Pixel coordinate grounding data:
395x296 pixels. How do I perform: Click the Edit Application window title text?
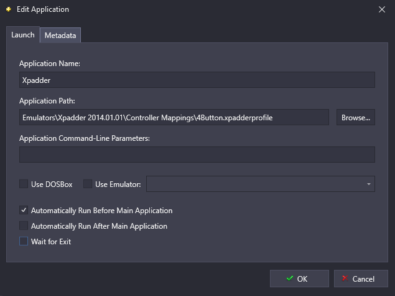point(43,9)
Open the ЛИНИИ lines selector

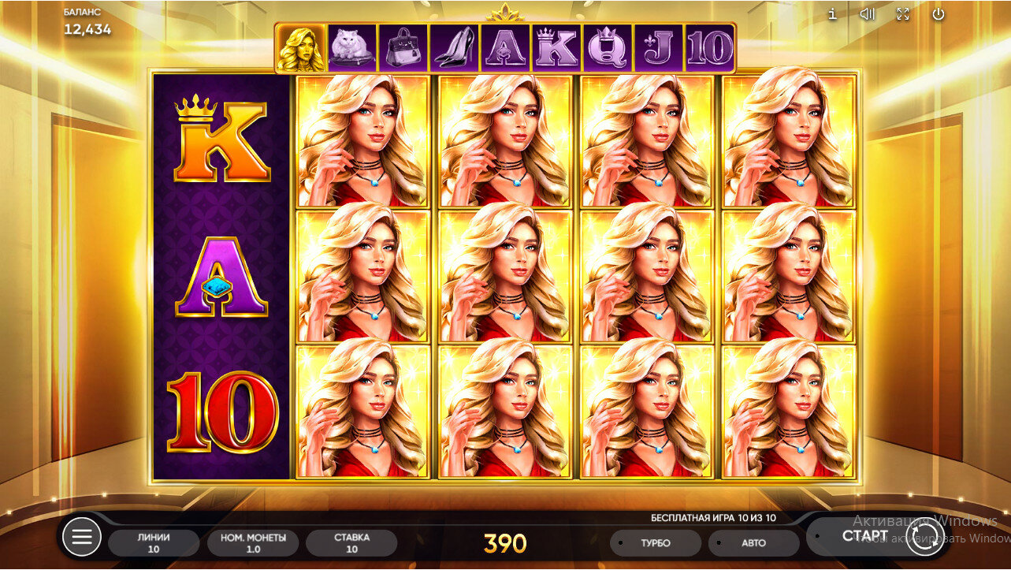[x=154, y=542]
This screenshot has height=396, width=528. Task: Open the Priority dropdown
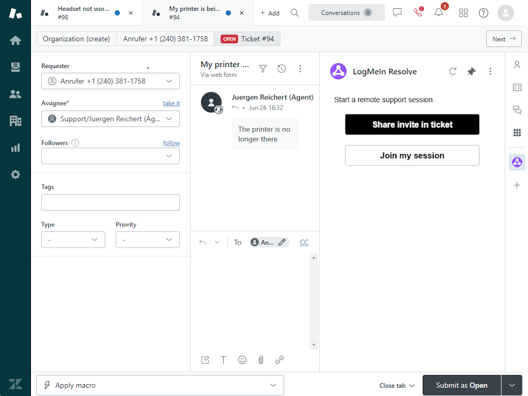[147, 240]
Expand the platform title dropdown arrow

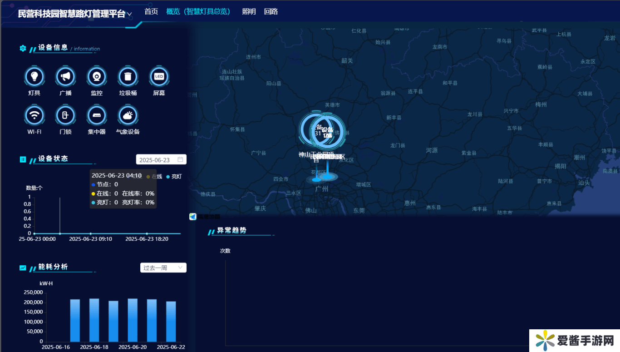[x=129, y=14]
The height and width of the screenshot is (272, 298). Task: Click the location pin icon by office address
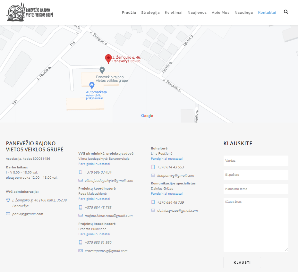coord(8,200)
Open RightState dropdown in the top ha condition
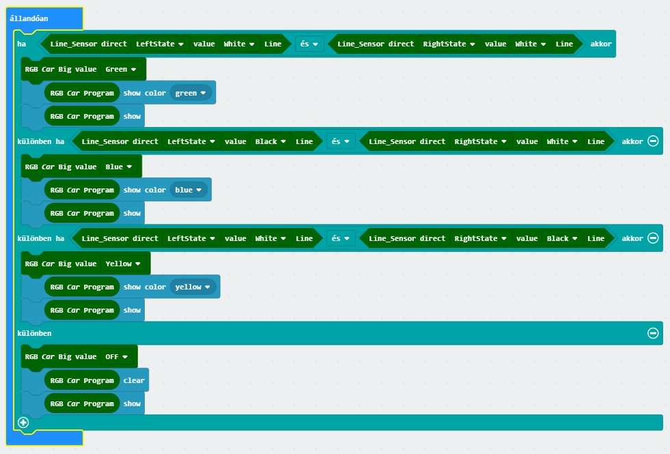The image size is (670, 454). coord(449,44)
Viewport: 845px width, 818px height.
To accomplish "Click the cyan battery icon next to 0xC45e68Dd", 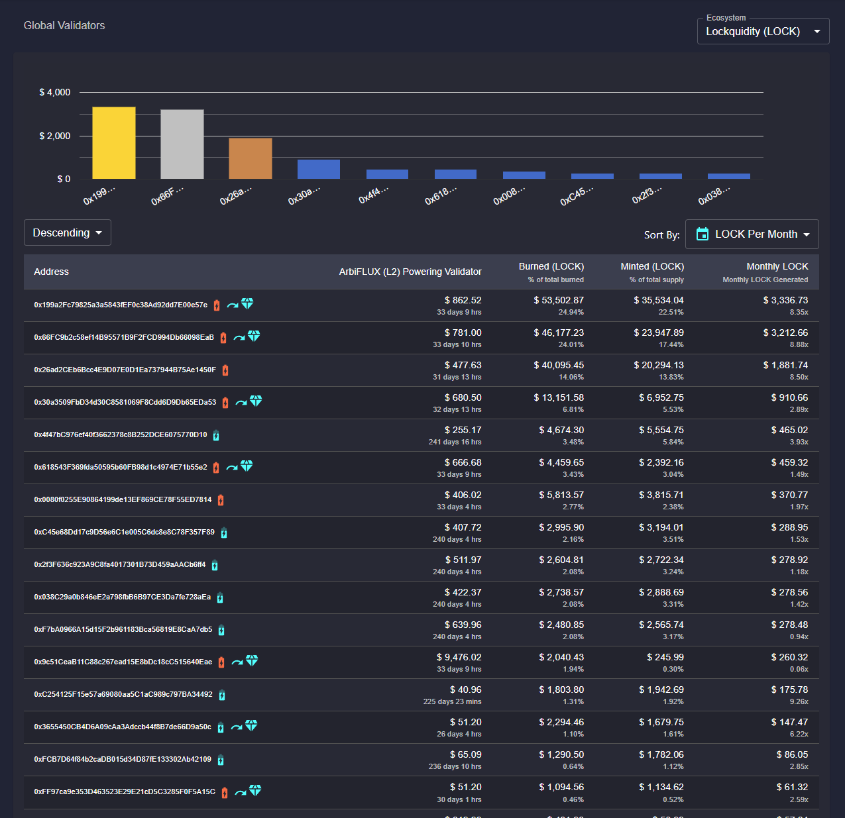I will coord(224,533).
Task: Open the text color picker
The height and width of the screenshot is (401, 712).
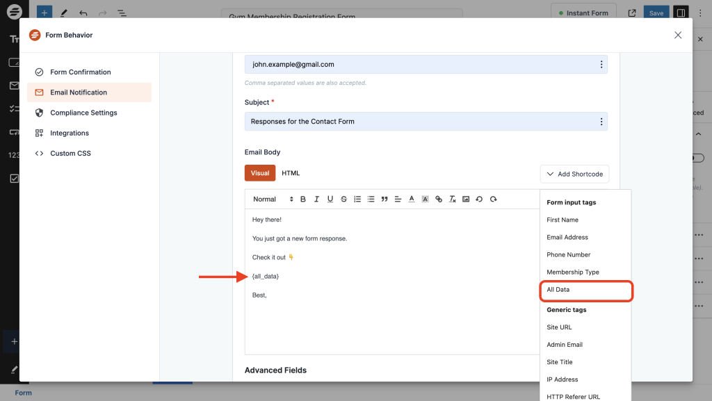Action: (x=412, y=199)
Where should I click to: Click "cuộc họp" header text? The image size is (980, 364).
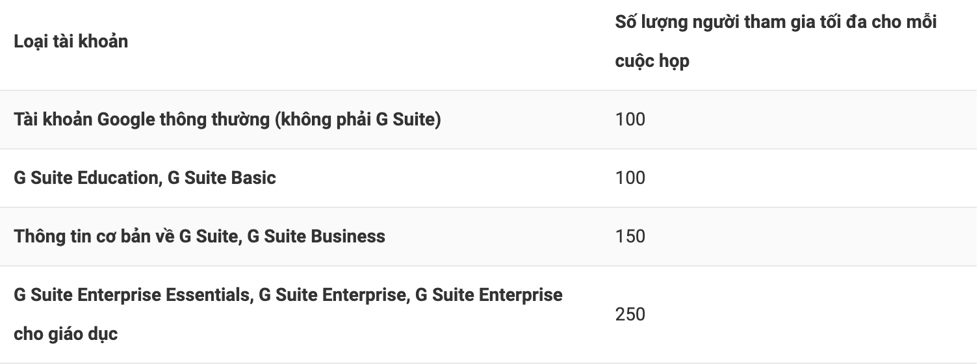click(x=652, y=61)
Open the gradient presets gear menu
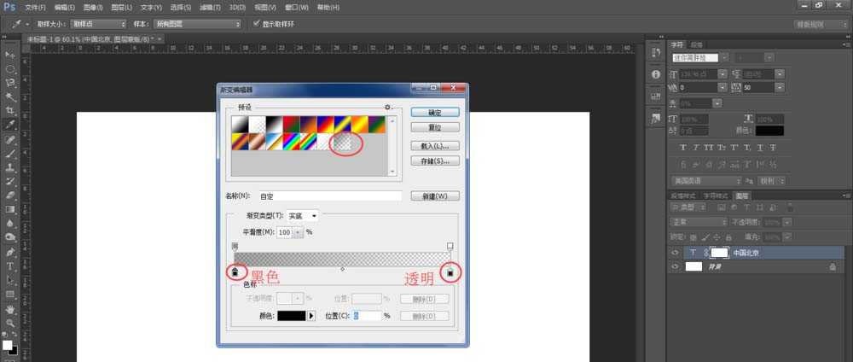The height and width of the screenshot is (362, 853). (387, 108)
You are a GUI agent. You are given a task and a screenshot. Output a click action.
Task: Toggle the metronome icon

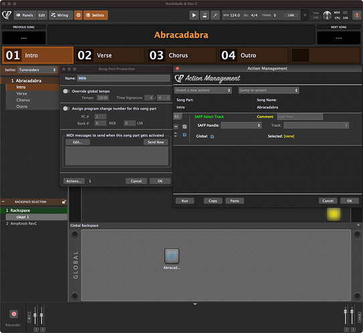[x=205, y=15]
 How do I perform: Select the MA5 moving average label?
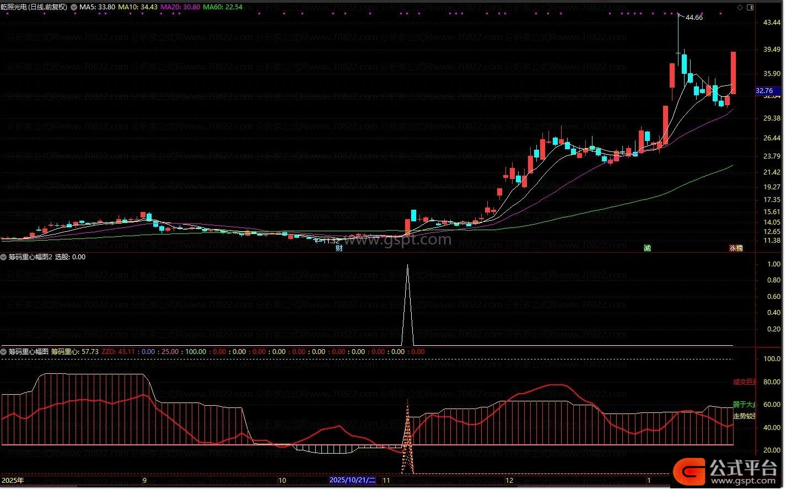point(97,7)
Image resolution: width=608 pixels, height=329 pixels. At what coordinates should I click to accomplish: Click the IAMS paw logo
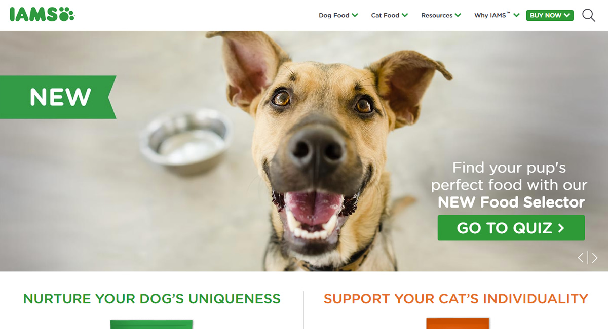tap(42, 14)
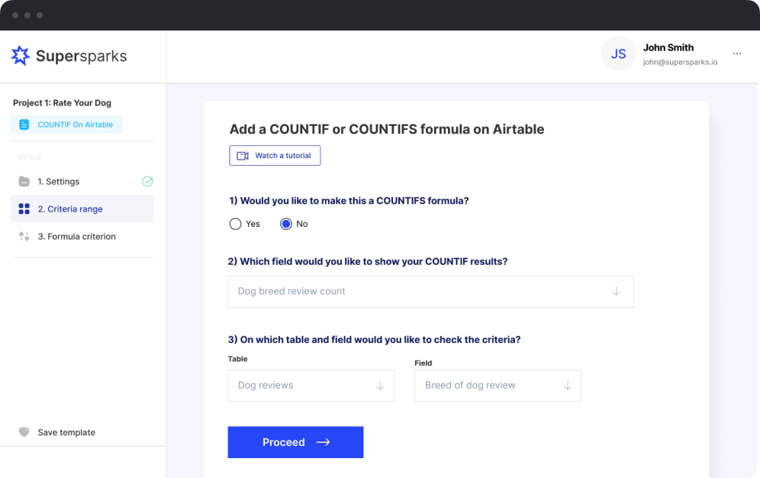Click the green checkmark on the Settings step

[x=147, y=182]
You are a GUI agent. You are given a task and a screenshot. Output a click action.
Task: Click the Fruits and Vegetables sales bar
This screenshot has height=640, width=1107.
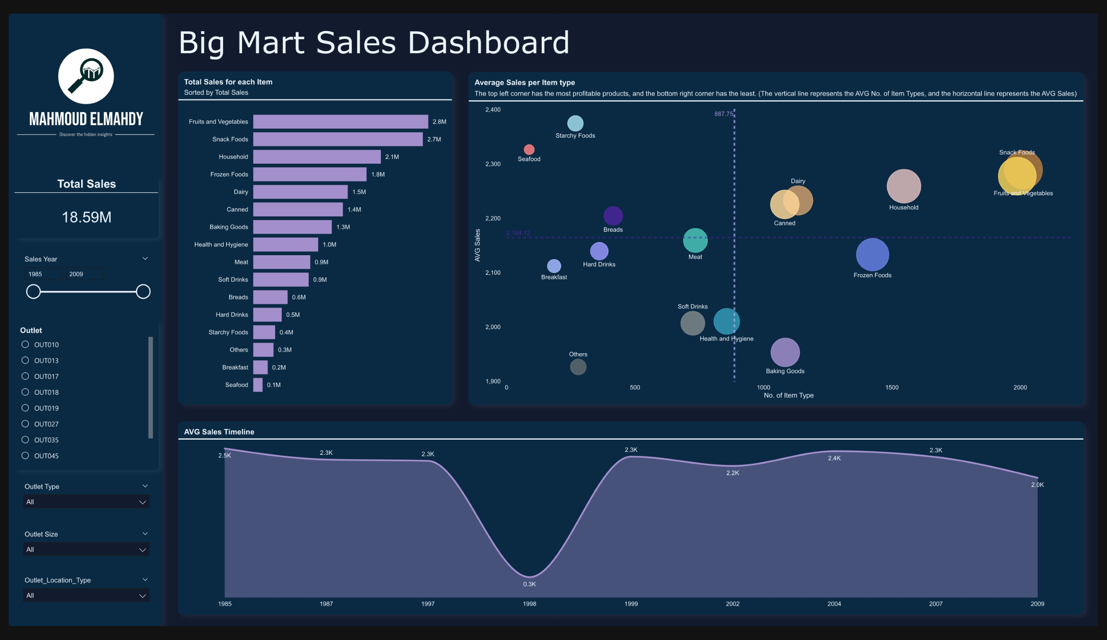(340, 122)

What is being asked:
Retype, without any picture, exactly the lines from the one with "Task: Click the Fruits" through the end of the entries, inclusive.

Reply:
Task: Click the Fruits and Vegetables sales bar
This screenshot has height=640, width=1107.
(340, 122)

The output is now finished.